March 15th, 2006 (by Lacey)
Best things come to those...who drive to Burbank...
This week's Burger Tour separated the burger "Men" from the burger "Boys". A
forty-five minute odyssey, over four different highways, in rush hour traffic,
brought nine intrepid burger tourists to scenic Burbank and world renowned Mo's
(making people happy since 1995). Blinded by the neon glare of the monstrous
Bob's Big Boy sign across the street, Burger Tourists, at first, overlooked Mo's
modest, unilluminated sign. They also had trouble finding the entrance.
Once inside, our frazzled nerves were calmed by warm lighting, beamed ceilings, and lots of booze. We sat at our RESERVED table and tackled the daunting task of choosing from the mind-boggling list of gourmet burgers. Would it be Frank's Fantasy Burger (sour cream, caviar), the Red Eye Gobbler (turkey burger, cranberry sauce), Foggy Bottom (peanut butter, sour plum jam), or the Menage-A-Trois (get your minds out of the gutter-it IS a burger)? The most adventurous of us (or should I say the drunkest?) took the leap of faith and ordered some seriously exotic burgers. I had a cheeseburger.

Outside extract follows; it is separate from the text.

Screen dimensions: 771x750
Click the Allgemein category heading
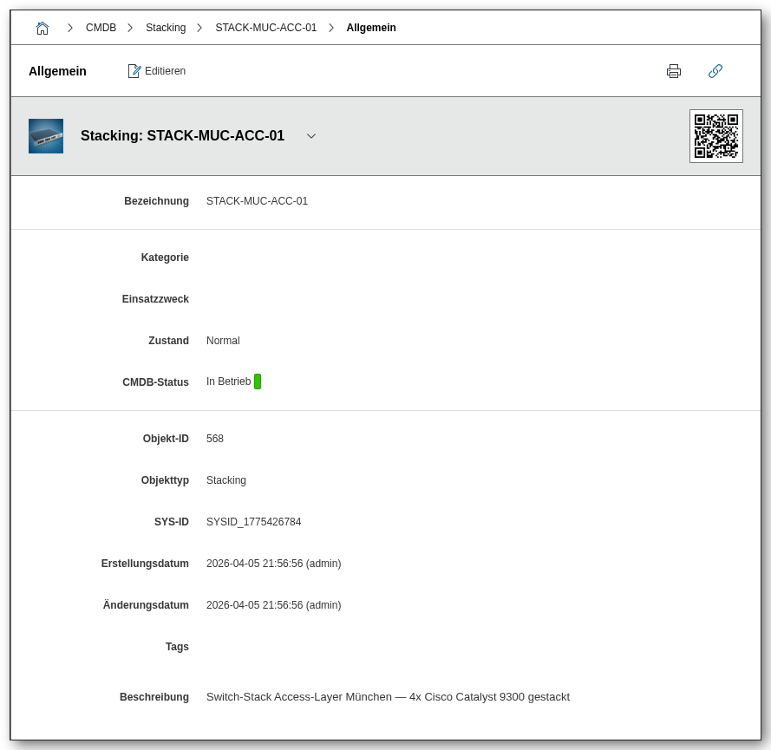(57, 71)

Our hearts began to pound as we heard the magic words: "Your burgers are ready. Follow me to the Burger Bar." There we beheld a vast and thrilling array of salads and condiments. With the exception of one burger tourist, who felt the Burger Bar "cheapened his burger experience", (no names...let's just call him Mittens), Mo's received high baggage scores across the board. Entertainment was provided by Chris's "electrifying" shirt and our "porn star" waitress, who regaled us with tales of various and unusual condiments (think cheese whiz) "apparently" used in "sex acts" in the 70's.
Some burger tourists complained that the burgers were too pricey-but $9.95 included all-you-could-eat potato salad, bean salad, coleslaw, and free soda re-fills. Of course most of us are alcoholics so "free soda re-fills" means less than nothing.
So the question is: Are you a "burger aficionado" or a "burger weenie"?(is that an oxymoron?) What sacrifices are you willing to make for a world-class gourmet burger? Not even pneumonia could prevent me from making the trek to Mo's. Where else could you find a peanut butter and jelly burger?
"PB and J meets burger...mmm-Foggy Bottom! We have a winner!!"
"Anything above zero caviar is too much."
"Raw burgers reduce global warming. From now on I want to be known
as the 'Environmental Burger Tourist."
"Hard to imagine better baggage, perhaps Louis Vuitton, but no...this
"Good twist on a classic design. I love peanut butter and jelly....I
"Grow a spine Mo."
"Menage a Trois burger? Too bad Monica isn't here."
" Smile. Say sex...or cheese....Sex-cheese!!!!!"